Sinespace: Congratulations to the Winners of the Carnival Games Contest!

Punkerella’s Carnival Fishing Game

Bibbi and Punkerella are the winners of the Sinespace Carnival Games Contest, winning first and second place respectively! Contestants were challenged to create a unique and engaging mini-game using the Sinespace SDK and Lua.


The First Place winner is Bibbi for Western Shooting Gallery, winning a prize of USD$5,000 (available in the Sinespace Shop for 999 Gold).

Bibbi’s Western Shooting Gallery

Here’s a short interview with our winner Bibbi:

Ryan: How did you come up with the idea for your Western Shooting Gallery?
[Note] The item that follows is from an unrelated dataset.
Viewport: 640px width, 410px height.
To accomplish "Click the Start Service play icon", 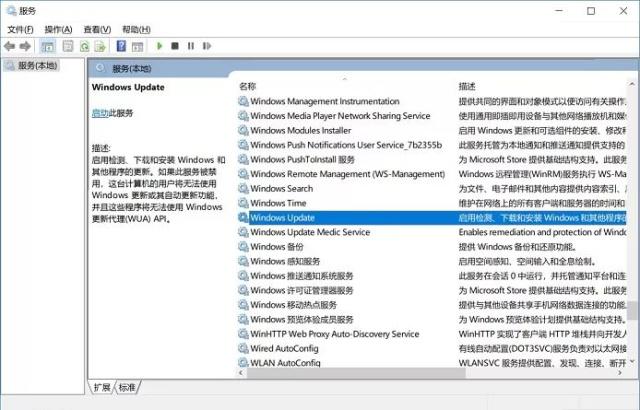I will pos(160,46).
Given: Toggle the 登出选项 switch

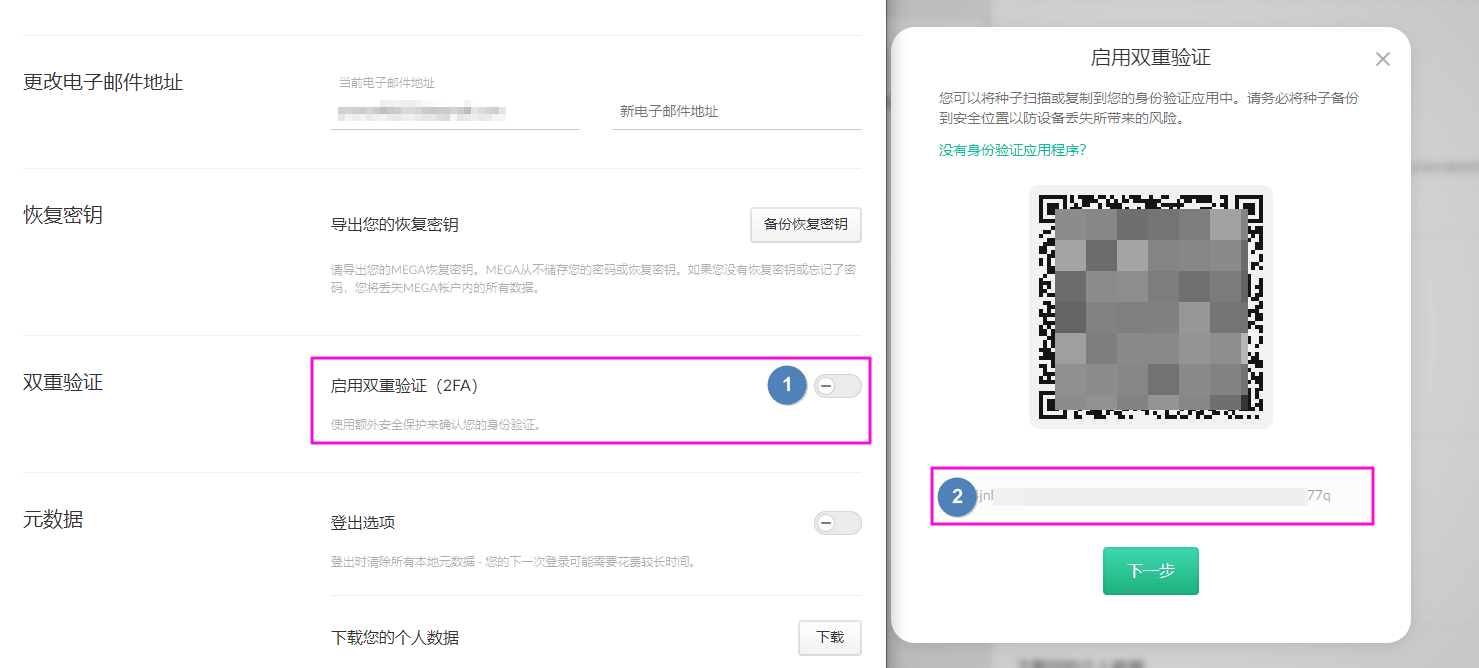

Bibbi: Simply put, it was the first thought I got when thinking of a carnival game, which was just a basic booth where you shoot moving targets.

Ryan: How long did it take to create your game, and what tools did you use?

Bibbi: It took about a month, to a month and a half. The obvious tools would be Unity, and the Sinespace SDK, then on top of that (as far as I remember) GIMP and Blender.

Ryan: What advice would you give to other content creators who want to create games in Sinespace?

Bibbi: Keep on learning, it never hurts, and who knows what will come of it.

Ryan: What do you plan to do with your prize money?

Bibbi: Not sure yet, there are many things I’d like to do, but I’m trying to resist that temptation of spending it all in 1.5 seconds. But if you must know what’s on the list, it’d be to get 4 monitors and go with a multimonitor setup (2 on each side of my 40″ tv) lol, a NAS storage system as my computer is at max capacity on HDD space (It has 6 internal and 2 external, totaling 10 terabytes) lol, and possibly a resin 3D printer.

One thing I plan on doing, though, is help my friend upgrade his laptop to a mini-itx build, as that thing can’t play any new game as of like 6 years ago, which barely gets more than 10-20fps for Minecraft. Hopefully I can build him one better with his money and some of this money!


Punkerella wins USD$2,000 for her Carnival Fishing game (also available to purchase in the Sinespace Shop for 999 Gold).

Punkerella’s Carnival Fishing Game

I asked Punkerella the same questions:

Ryan: How did you come up with the idea for your Carnival Fishing game?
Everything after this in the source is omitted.